Kathryn L. Burgio, Ph.D., from the University of Alabama at Birmingham, and colleagues conducted a 10-week open-label trial of extended-release tolterodine alone or with behavioral training (daily bladder diary and recommendations for fluid management) in 307 women with urge-predominant incontinence.

The researchers found that more patients receiving the combination treatment had a reduction in incontinence of at least 70 percent at 10 weeks (69 versus 58 percent). Combination therapy also led to greater improvements at 10 weeks and eight months for satisfaction and perceived improvement but not health-related quality of life. Adverse events were not common and occurred to a similar extent in both groups, the investigators found.

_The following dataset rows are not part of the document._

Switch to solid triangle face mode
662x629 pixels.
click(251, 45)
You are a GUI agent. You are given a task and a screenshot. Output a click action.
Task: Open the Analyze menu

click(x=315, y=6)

Both groups were also equally successful at discontinuing treatment at eight months (41 percent in both groups), the report indicates.

"The addition of behavioral training to drug therapy may reduce incontinence frequency during active treatment but does not improve the ability to discontinue drug therapy and maintain improvement in urinary incontinence," Burgio and colleagues conclude. "Combination therapy has a beneficial effect on patient satisfaction, perceived improvement, and reduction of other bladder symptoms."

The study was partially funded by Pfizer, which also provided the study drugs, and many of the study's authors have financial relationships with the pharmaceutical industry.